Ingredients
Units
Scale
Roasted Tomatoes
- 2 pounds 12 medium to large plum tomatoes, quartered lengthwise
- 2 tablespoons extra virgin olive oil
- 1/2 teaspoon sea salt
- Freshly ground black pepper
- 1 tablespoon dried drill
Crust
- 1/2 cup pine nuts
- 1/2 cup rolled oats
- 1 1/4 cup spelt flour (divided)
- 1/3 cup extra virgin olive oil
- 3 tablespoons almond milk
Filling
- 1/3 cup + 1 tablespoon extra virgin olive oil (divided)
- 1 medium onion (diced)
- 5 garlic cloves (chopped)
- 1 15- ounce block plain (firm tofu, drained, rinsed and patted dry)
- 3 1/2 tablespoons fresh lemon juice
- 3/4 teaspoon sea salt
- Freshly ground black pepper
- 1/3 cup chopped fresh dill
Instructions
Roast the Tomatoes
- Preheat oven to 400 degrees Fahrenheit.
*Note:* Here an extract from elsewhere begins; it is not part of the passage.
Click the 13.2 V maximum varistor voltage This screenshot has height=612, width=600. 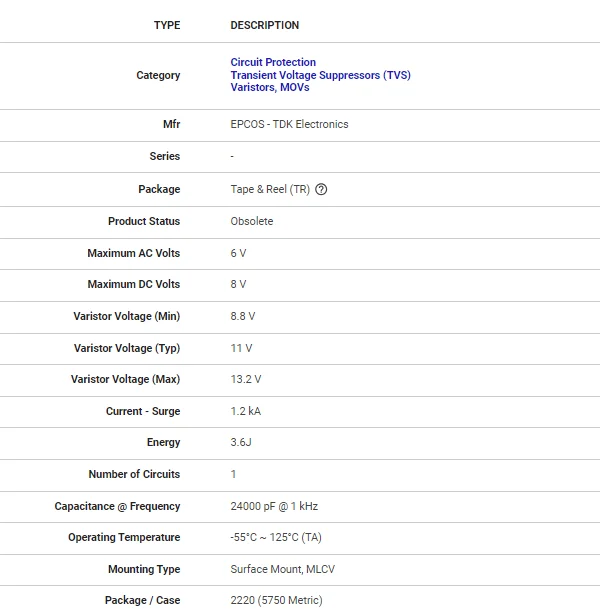(246, 379)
- Line a rimmed baking sheet with parchment paper.
- In a medium bowl, add tomatoes and drizzle with olive oil. Sprinkle with salt, pepper and dried dill. Toss gently to coat.
- Arrange tomatoes in a single layer on baking sheet, cut-side up. Roast for 20 minutes and rotate tray for even cooking. Roast for another 15 minutes or until browning.
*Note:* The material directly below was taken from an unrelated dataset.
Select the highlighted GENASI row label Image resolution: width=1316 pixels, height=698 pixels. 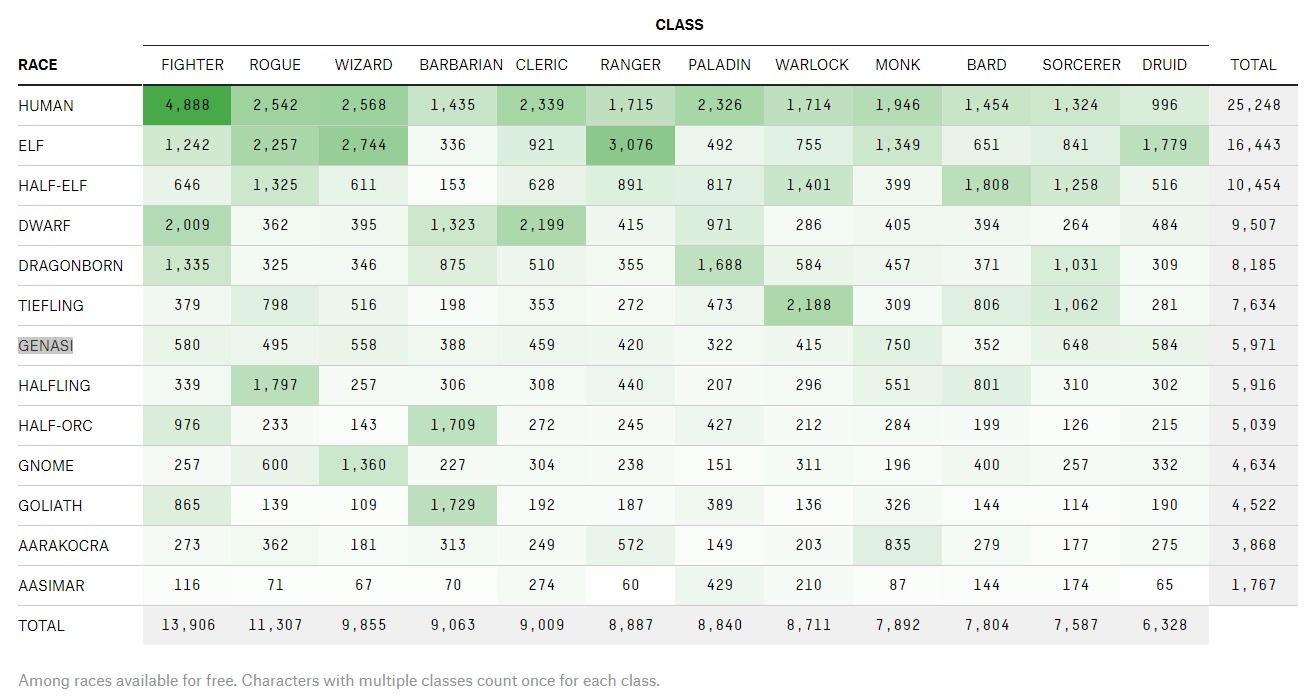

- Remove from oven and set aside.
Make the Crust
- Reduce oven temperature to 350 degrees Fahrenheit.
- Lightly oil tart pan and set aside.
- Place pine nuts, oats, half of the spelt flour, baking powder and salt in a food processor. Blend for about 30 seconds or until the oats are ground.
- Transfer to a medium bowl and stir in remaining spelt flour. Drizzle in olive oil and mix until all flour is moistened.
- Add almond milk and squeeze pastry together with clean hands. It should be moist and hold together, but not stick to your fingers. If it seems crumbly or dry, add a splash more of almond milk.
- Press pastry evenly into prepared tart pan. Use your thumbs to press into the fluted sides of tart pan, making sure corners are not too thick.
- Prick bottom of crust with a fork several times and bake for 12 minutes or until pastry is just set, but not cooked through.
- Remove from oven and set aside.
Make the Filling
- Warm 1 tablespoon olive oil in a skillet over medium heat.
- Add onion, and sauté for 5 minutes or until golden. Add garlic, and continue cooking for another 3 minutes. Remove from heat and set aside.
- Crumble tofu into food processor. Add lemon juice, salt, a pinch of black pepper, remaining ¼ cup olive oil and half of the onion-garlic mixture. Blend until combined, scraping the sides as necessary.
- Add dill and pulse until incorporated. Transfer to a medium bowl and stir in the remaining onion-garlic mixture.
- Spread evenly in tart crust. Arrange roasted tomatoes on top of filling.
- Place tart on a baking sheet and bake for 45 minutes or until filling is set in the center and crust is golden around edges.
- Remove from oven and allow tart to cool for 15 minutes before carefully removing from pan. Serve warm or at room temperature.